Recorded data –
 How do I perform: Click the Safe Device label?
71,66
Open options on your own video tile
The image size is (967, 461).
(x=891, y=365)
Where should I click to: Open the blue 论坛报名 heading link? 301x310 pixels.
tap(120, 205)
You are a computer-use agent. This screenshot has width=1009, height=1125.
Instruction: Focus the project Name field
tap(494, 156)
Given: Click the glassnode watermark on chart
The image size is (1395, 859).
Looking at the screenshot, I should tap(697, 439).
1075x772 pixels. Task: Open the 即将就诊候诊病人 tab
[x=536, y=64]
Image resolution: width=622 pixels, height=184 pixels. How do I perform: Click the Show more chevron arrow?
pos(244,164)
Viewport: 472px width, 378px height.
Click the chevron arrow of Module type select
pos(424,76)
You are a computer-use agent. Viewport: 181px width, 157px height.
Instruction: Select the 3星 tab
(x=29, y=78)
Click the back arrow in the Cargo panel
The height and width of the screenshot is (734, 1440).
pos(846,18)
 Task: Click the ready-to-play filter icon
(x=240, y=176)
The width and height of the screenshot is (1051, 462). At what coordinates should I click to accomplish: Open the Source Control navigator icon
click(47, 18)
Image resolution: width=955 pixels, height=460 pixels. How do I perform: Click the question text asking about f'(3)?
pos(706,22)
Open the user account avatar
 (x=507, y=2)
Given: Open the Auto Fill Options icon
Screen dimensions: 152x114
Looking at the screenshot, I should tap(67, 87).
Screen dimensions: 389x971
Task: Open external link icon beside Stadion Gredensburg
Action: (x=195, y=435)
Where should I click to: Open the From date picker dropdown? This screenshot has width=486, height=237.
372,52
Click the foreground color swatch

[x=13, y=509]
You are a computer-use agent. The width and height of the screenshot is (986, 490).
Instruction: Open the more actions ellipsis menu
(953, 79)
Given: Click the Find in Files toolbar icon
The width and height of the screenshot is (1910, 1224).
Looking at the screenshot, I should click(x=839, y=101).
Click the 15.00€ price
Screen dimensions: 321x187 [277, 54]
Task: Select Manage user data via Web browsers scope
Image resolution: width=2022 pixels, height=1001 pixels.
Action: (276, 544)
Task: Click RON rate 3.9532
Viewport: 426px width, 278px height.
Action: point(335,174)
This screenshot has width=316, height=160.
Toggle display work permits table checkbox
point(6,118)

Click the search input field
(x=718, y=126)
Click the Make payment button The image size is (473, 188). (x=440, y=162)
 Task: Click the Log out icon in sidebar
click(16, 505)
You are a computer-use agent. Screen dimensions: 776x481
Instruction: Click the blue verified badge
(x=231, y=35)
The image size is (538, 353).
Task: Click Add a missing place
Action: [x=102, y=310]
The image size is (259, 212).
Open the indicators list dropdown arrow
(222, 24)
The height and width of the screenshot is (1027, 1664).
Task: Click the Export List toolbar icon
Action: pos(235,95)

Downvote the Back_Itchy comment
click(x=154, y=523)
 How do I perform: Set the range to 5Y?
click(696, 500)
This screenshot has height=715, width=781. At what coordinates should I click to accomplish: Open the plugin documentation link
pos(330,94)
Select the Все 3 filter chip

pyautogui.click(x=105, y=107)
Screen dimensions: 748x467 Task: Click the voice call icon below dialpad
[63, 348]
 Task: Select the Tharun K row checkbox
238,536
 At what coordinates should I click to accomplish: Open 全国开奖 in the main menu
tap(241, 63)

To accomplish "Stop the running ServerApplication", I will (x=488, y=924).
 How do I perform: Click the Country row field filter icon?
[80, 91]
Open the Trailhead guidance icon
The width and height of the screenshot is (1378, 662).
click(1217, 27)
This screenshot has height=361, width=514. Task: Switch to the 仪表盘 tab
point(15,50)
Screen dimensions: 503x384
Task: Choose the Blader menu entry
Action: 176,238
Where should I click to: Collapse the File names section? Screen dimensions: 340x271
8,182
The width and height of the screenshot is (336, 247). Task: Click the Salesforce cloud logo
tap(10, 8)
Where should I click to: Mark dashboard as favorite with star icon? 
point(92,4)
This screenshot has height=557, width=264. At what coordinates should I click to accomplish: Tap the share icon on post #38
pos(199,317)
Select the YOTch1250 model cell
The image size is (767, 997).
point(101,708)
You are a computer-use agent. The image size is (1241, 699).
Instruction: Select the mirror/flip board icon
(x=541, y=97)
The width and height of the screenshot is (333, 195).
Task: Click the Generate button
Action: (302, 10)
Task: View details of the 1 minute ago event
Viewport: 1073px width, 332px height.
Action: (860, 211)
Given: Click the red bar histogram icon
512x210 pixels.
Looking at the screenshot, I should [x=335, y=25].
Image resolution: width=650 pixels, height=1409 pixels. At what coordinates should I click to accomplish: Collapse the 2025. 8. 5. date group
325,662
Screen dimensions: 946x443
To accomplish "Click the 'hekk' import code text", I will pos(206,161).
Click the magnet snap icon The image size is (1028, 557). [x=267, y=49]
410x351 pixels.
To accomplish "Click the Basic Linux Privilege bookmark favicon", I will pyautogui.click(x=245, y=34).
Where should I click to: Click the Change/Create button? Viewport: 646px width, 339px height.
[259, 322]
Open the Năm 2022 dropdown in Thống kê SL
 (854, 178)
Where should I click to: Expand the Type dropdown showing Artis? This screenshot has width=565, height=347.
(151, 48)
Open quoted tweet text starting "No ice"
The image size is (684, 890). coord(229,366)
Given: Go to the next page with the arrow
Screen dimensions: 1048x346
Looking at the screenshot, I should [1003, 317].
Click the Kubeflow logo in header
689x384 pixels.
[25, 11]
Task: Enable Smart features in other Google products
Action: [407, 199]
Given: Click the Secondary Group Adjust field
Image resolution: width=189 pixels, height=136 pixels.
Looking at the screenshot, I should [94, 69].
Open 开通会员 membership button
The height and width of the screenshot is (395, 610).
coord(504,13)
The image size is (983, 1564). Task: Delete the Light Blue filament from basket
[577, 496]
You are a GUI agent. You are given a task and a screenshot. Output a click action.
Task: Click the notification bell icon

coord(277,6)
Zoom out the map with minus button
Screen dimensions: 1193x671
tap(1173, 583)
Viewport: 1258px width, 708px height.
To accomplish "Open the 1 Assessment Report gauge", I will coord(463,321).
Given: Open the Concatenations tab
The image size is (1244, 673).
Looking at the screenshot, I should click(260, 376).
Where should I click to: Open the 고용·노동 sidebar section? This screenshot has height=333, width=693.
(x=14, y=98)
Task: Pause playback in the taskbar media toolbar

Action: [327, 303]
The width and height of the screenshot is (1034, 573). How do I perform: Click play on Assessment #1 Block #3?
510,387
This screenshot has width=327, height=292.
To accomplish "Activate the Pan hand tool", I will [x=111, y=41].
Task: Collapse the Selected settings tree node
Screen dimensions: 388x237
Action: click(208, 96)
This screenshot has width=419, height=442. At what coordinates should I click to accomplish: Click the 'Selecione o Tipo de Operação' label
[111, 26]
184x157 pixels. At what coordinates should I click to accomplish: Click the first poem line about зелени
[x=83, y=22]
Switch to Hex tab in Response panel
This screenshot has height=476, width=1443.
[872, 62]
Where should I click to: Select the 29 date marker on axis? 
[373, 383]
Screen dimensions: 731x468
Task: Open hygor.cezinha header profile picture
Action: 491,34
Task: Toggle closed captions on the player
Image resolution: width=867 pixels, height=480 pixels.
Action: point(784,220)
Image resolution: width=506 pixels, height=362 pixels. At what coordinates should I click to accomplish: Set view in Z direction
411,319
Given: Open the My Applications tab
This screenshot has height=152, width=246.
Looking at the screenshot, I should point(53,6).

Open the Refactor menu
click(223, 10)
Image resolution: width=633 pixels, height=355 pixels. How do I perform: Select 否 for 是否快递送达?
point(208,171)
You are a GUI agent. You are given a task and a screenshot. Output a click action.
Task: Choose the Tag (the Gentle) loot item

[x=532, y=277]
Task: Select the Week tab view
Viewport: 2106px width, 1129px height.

EXERCISE DESCRIPTION – Identify each line of the listing above that contains the word "date" and copy every such line in full.

OUTPUT FOR THIS EXERCISE –
Where should I click to: Open the From date picker dropdown? This screenshot has width=486, height=237.
Image resolution: width=650 pixels, height=1409 pixels. At what coordinates should I click to accomplish: Collapse the 2025. 8. 5. date group
Where should I click to: Select the 29 date marker on axis? 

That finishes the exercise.